Various approaches can be used to develop such estimates of variance including
use of the Taylor series or various replication methodologies. Replicate weights
have not been developed for the MEPS 1998 data. Variables needed to implement a
Taylor series estimation approach are provided in the file and are described in
the paragraph below.
Using a Taylor Series approach, variance estimation strata and the variance
estimation PSUs within these strata must be specified. The corresponding
variables on the MEPS full year utilization database are VARSTR98 and VARPSU98,
respectively. Specifying a "with replacement" design in a computer
software package such as SUDAAN (Shah, 1996) should provide standard errors
appropriate for assessing the variability of MEPS survey estimates. It should be
noted that the number of degrees of freedom associated with estimates of
variability indicated by such a package may not appropriately reflect the actual
number available. For MEPS sample estimates for characteristics generally
distributed throughout the country (and thus the sample PSUs), there are over
100 degrees of freedom associated with the corresponding estimates of variance.
The following illustrates these concepts using two examples from section 4.2.

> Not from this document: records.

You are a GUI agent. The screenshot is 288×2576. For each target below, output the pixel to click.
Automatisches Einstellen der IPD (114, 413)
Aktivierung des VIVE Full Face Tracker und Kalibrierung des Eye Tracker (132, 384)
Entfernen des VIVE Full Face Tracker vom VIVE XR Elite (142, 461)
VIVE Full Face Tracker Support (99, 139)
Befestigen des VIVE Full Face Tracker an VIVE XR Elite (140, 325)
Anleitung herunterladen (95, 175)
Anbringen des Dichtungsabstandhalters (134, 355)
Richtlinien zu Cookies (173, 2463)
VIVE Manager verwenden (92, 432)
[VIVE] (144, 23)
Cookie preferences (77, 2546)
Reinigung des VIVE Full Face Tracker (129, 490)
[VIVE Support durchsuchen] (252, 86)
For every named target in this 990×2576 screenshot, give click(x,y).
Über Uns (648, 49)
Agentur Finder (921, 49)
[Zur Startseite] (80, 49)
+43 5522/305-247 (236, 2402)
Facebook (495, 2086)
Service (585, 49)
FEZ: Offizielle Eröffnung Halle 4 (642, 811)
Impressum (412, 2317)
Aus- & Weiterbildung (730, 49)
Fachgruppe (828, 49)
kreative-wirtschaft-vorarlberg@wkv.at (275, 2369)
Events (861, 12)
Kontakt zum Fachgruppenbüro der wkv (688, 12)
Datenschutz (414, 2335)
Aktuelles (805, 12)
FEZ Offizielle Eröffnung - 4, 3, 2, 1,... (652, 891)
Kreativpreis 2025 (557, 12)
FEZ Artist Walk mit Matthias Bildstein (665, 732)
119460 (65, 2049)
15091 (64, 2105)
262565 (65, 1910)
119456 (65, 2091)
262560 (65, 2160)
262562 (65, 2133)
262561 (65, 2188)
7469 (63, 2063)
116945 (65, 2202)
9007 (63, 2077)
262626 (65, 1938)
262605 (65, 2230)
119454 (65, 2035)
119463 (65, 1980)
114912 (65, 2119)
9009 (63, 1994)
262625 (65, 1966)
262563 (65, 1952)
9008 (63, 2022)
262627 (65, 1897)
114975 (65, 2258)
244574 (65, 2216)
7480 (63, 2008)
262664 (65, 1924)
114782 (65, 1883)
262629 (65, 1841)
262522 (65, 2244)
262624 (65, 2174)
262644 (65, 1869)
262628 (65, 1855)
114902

Examples 2 and 3 from Section 4.2
Using a Taylor Series approach, specifying VARSTR98 and VARPSU98 as the
variance estimation strata and PSUs (within these strata) respectively and
specifying a Awith replacement@
design in a computer software package SUDAAN will yield standard error estimates
of $0.65 and 0.0079 for the estimated mean of out-of-pocket payment and the
estimated mean proportion of total expenditures paid by private insurance
respectively.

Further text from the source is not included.